Reading

Welcome to our class reading page! Here at the Arches, we aim to ensure that all children become confident and fluent in reading both at home and in school. Our aim is for all pupils to develop a love and enjoyment of reading for pleasure. We hope to achieve this through providing high quality, engaging texts, creating welcoming reading areas and modelling reading for pleasure. Reading is a high priority across the school here at The Arches and children have numerous oppurtunities to read for diffrent purposes within English and across other areas of the curriculum. 

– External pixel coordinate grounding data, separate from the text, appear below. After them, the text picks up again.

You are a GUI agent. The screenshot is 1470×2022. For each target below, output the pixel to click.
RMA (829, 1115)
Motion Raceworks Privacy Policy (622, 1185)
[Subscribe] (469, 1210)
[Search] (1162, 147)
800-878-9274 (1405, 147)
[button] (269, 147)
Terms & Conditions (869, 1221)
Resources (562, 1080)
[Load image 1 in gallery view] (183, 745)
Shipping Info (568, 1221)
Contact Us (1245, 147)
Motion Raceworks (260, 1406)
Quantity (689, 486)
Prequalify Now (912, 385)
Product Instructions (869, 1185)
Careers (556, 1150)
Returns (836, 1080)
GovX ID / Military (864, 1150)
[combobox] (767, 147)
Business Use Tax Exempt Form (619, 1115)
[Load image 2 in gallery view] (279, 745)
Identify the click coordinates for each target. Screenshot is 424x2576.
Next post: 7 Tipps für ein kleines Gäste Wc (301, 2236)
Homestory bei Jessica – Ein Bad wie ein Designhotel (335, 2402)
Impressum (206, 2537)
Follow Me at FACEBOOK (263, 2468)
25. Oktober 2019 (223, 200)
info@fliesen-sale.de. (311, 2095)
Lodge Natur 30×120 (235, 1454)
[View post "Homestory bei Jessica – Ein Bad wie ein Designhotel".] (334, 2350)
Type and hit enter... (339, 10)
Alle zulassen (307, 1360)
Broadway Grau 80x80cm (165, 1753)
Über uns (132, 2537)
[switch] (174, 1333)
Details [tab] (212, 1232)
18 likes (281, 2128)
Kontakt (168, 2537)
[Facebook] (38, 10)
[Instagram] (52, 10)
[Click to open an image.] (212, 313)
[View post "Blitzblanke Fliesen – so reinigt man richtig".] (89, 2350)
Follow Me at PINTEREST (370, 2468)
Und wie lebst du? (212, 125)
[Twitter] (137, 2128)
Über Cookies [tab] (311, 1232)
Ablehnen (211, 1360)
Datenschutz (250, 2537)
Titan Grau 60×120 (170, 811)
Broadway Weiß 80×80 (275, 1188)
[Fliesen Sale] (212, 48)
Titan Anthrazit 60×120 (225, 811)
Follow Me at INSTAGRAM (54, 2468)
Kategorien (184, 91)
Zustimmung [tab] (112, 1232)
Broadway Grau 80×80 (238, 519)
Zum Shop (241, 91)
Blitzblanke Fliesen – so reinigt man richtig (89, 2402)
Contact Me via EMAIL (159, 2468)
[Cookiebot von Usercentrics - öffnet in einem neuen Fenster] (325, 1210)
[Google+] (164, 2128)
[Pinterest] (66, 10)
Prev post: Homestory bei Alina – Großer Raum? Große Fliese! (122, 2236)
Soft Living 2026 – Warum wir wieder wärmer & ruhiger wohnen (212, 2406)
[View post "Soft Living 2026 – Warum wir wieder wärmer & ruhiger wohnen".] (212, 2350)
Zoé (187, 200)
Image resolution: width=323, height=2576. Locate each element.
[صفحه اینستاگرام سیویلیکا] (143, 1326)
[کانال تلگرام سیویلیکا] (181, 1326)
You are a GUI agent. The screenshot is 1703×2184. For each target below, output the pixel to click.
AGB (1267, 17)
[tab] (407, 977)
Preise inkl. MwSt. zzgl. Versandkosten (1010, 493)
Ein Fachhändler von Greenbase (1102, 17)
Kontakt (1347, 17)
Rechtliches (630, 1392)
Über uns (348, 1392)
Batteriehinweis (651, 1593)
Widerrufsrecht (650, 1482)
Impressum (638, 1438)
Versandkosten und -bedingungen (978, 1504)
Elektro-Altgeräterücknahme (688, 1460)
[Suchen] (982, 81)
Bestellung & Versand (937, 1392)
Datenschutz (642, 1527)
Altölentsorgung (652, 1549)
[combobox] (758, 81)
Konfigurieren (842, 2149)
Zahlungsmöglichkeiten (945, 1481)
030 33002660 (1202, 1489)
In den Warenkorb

Remember, as the infamous Roald Dahl once said.. "Books shouldnt be daunting, they should be funny, exciting and wonderful; and learning to be a reader gives terrific advantage!" 

 

Moving into Key Stage 2

In year 3, children learn and practise comprehension skills during daily guided reading sessions as well as other daily oppurtunities for reading for pleasure; either through whole class story time or quiet reading. All children are additionally supported through 1:1 reading sessions with the teaching staff of Violet on a weekly basis. To learn a little bit more about the year 3 reading curriculum, take a look at the national curriculum programme of study for year 3 for more information. 

 

Parents

Please don't forget to read with your child EVERY night and sign their book including the book title alongside the date and your signature. If children do not read at home they will be given extra support during break time that day. Children are also encouraged to access Bug Club from home; books have been allocated specifically to current reading and guided reading levels.

 

For all readers, parents are able to offer invaluable support by taking the time to talk to your children about the books and regularly listening to them reading aloud. As well as fictional books, a variety of texts is crucial when aiming to better our comprehension skills and knowledge of literacy. This can include magazines, newspapers and non-fiction texts - whatever it is, all texts should be encouraged! By questioning your children about the texts they are enjoying, a deeper understanding can be developed. A range of questions that may help include; 

 

  • What is the genre of the book? Fiction or non-fiction?
  • How do you know?
  • What has happened in the book so far?
  • What do you think will happen next?
  • Who is your favourite/least favourite character? Why?
  • Have your opinions changed? Why?
  • Is there a moral to the story?
  • Were there predictions correct?
  • Would you recommend this book to anyone and why? 

 

Such questions will better a child's comprehension skills and their general skills when approaching decoding. If the book is non-fiction, ask your child about its content - can they do some further research and talk to you more about the topic? If there are tricky words your child is struggling to understand, ask them to research the meaning of this word or research the meaning together and then discuss the meaning with them to allow them to successfully use this word again in their own writing pieces. Developing a broader vocabulary will considerably help children to better their personal pieces of writing. 

 

School reading

Guided reading is 'small-group reading instruction designed to provide differentiated teaching that supports pupils in developing reading proficiency'. The small group model allows children to be taught in a way that is intended to be more focused on their specific needs, accelerating their progres. 

Guided reading sessions are carried out every day and targeted guided reading is used to support each child. Some children may have a guided read every day with Miss Hancock or Mrs Liversage and all children will receive at least one guided reading session a week. In this sessions, books read are a colour higher than a child's home reading book and questions are then dsicussed based on what we have read, what information we can extract from the text and what predictions ca we make for the rest of the story!

 

Reading in English

As part of our Talk for Writing text, Violet are reading Silly Billy by Anthony Browne.